A Clínica Sagrada Esperança, pertencente ao Grupo Endiama, emitiu neste sábado uma nota oficial esclarecendo as circunstâncias da morte do deputado Diamantino Mussokola, utente falecido nas suas instalações na madrugada de 13 de Junho. A instituição reagiu a alegações e especulações que têm circulado nas redes sociais.
Segundo a nota, o paciente foi admitido na sede da Clínica, na Ilha de Luanda, às 18h15 do dia 12 de Junho, transferido a partir da unidade de Porto Amboim após contacto prévio entre as equipas médicas de ambas as unidades. À chegada, foi imediatamente avaliado por uma especialista em Cirurgia Geral e encaminhado para a Sala de Observações, onde teve início o processo de estabilização clínica com apoio de uma equipa multidisciplinar.
Apesar da intervenção médica intensiva, que incluiu a activação da equipa de Medicina Intensiva, o paciente apresentava um quadro grave de *choque séptico com rápida deterioração dos sinais vitais*, tornando clinicamente inviável a realização de qualquer procedimento cirúrgico.
Cerca de duas horas após a entrada na unidade, o paciente sofreu uma peri-paragem cardiorrespiratória. Foi transferido para a Sala de Emergência, onde respondeu inicialmente às manobras de Suporte Avançado de Vida. Contudo, sofreu novos episódios de paragem e faleceu às 2h45 do dia 13 de Junho, já na Unidade de Cuidados Intensivos.
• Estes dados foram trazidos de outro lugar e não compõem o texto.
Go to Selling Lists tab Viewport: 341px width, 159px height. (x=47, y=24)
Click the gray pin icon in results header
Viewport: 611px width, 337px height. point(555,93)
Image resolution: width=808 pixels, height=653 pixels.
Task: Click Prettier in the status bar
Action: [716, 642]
Conforme os protocolos legais aplicáveis a casos de causa clínica indeterminada, a Clínica notificou o Serviço de Investigação Criminal (SIC) e entregou o corpo às autoridades competentes para os devidos procedimentos legais e realização de autópsia.
No comunicado, a Direcção da Clínica expressa solidariedade à família
enlutada e reafirma o compromisso com a prestação de cuidados de saúde de
qualidade, com responsabilidade e respeito pela dignidade dos utentes:
“Continuaremos a apurar e esclarecer, com total transparência, qualquer
situação que envolva os nossos utentes.”